▶ **SET EXERCISE**:
Answer from the post on linear regression below.
(a) Which two model assumptions does the writer give as examples of ones the model failed to meet?
(b) Which transformations does the writer list as tried?
(c) What method did the writer choose for dealing with the heteroscedasticity?

0

I ran simple linear regression models, however my model could not meet all the assumptions (e.g., the normality of the residuals, the homogeneity of the variance). I know that both are quite important to be meet if I want to run the simple linear regression model. I tried different kinds of transformations (e.g., square, log10, BoxCox, so on), but none of them were successful. So, by searching/reading some literatures, I decided to focus on resolving the heteroscedasticity in the linear model with Robust Standard Errors.

My question is that: After resolving the heteroscedasticity, is that ok for me to use the estimate, se, and CI from my model without paying any attentions on the normality. Thank you in advance!

▶ **LISTED ENTRIES**:
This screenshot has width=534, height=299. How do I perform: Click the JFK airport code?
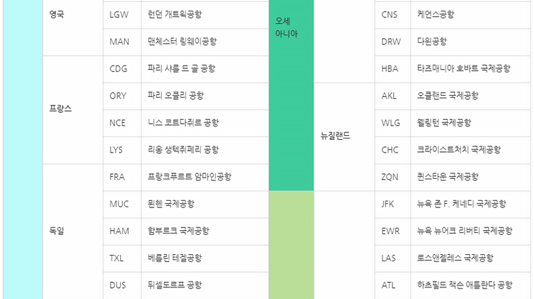click(x=388, y=204)
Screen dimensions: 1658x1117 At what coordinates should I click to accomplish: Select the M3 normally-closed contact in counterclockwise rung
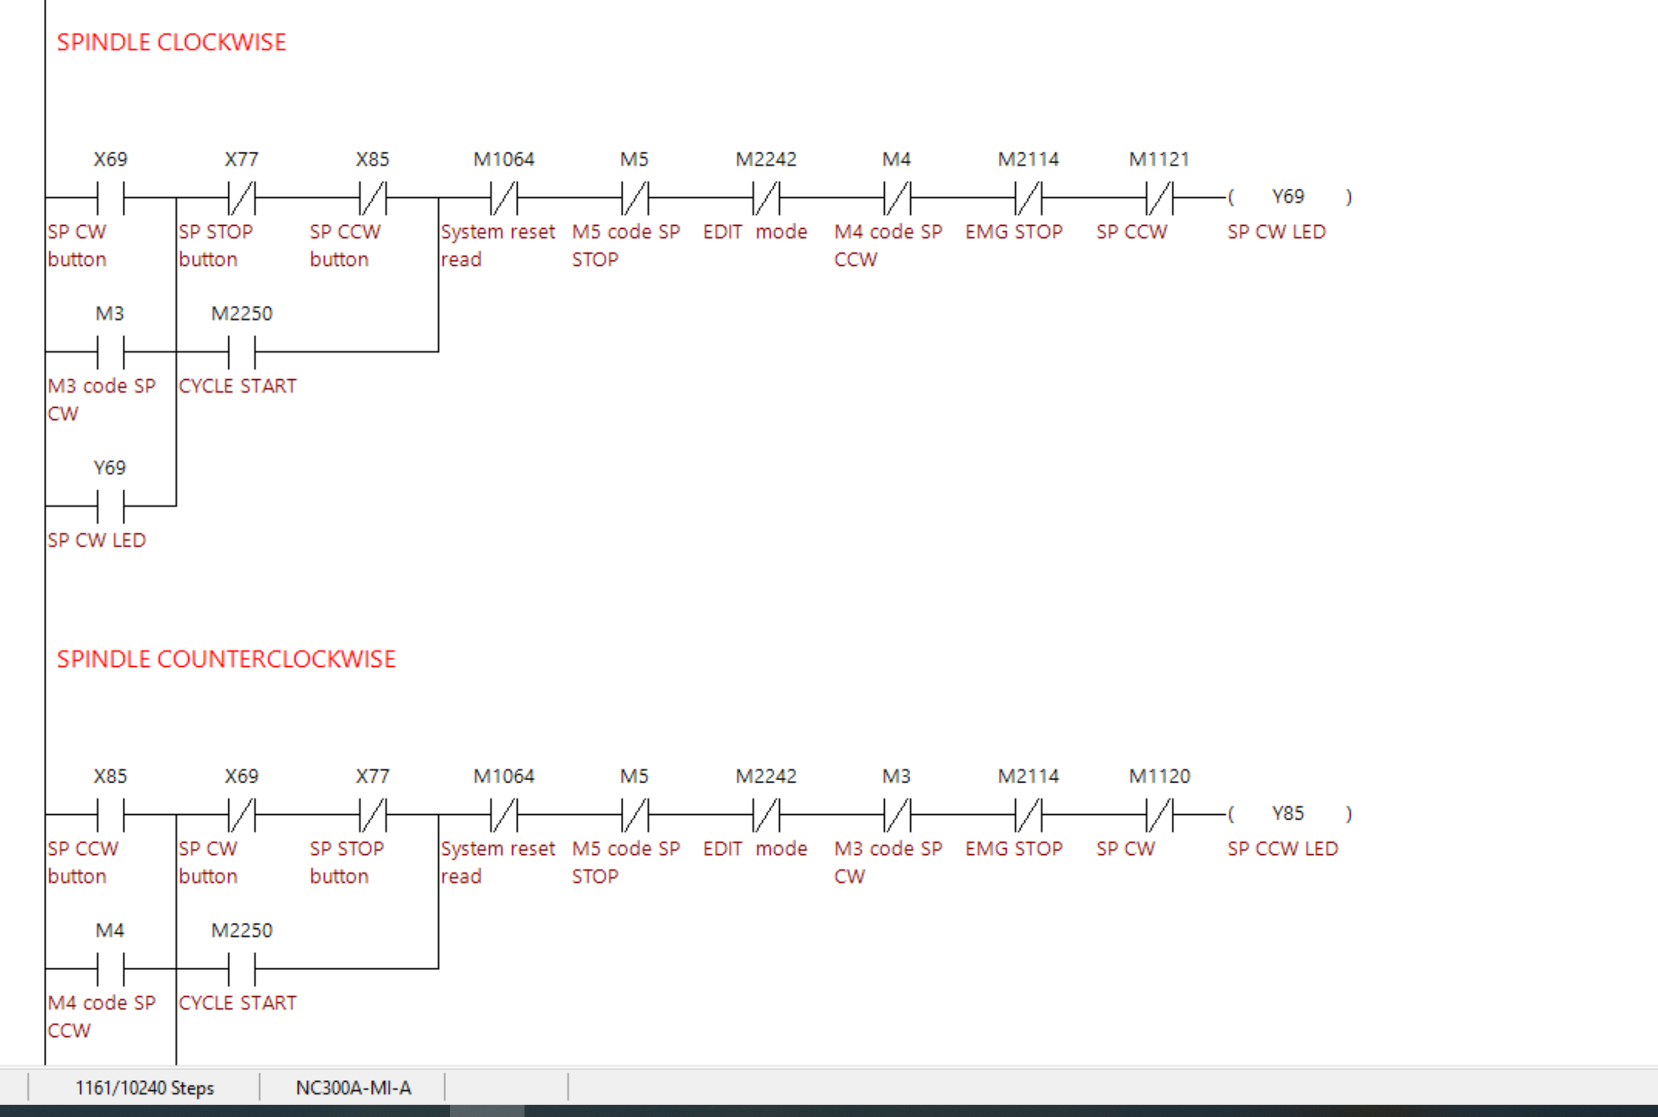[897, 815]
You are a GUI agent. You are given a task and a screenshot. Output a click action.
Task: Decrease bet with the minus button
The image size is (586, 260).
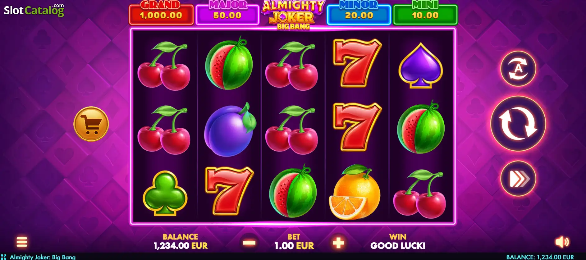click(x=249, y=243)
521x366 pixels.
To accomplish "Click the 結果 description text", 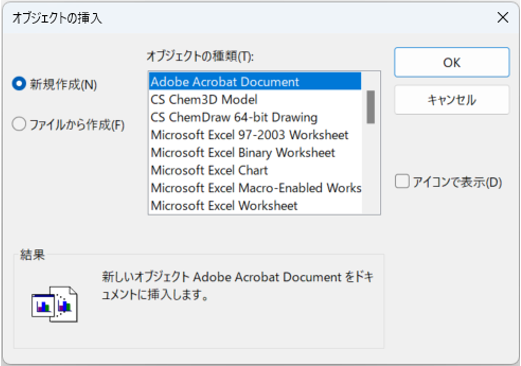I will click(x=237, y=285).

▶ **COMPLETED TASK**:
(a) The normality of the residuals and the homogeneity of the variance.
(b) Square, log10, and BoxCox.
(c) Robust Standard Errors.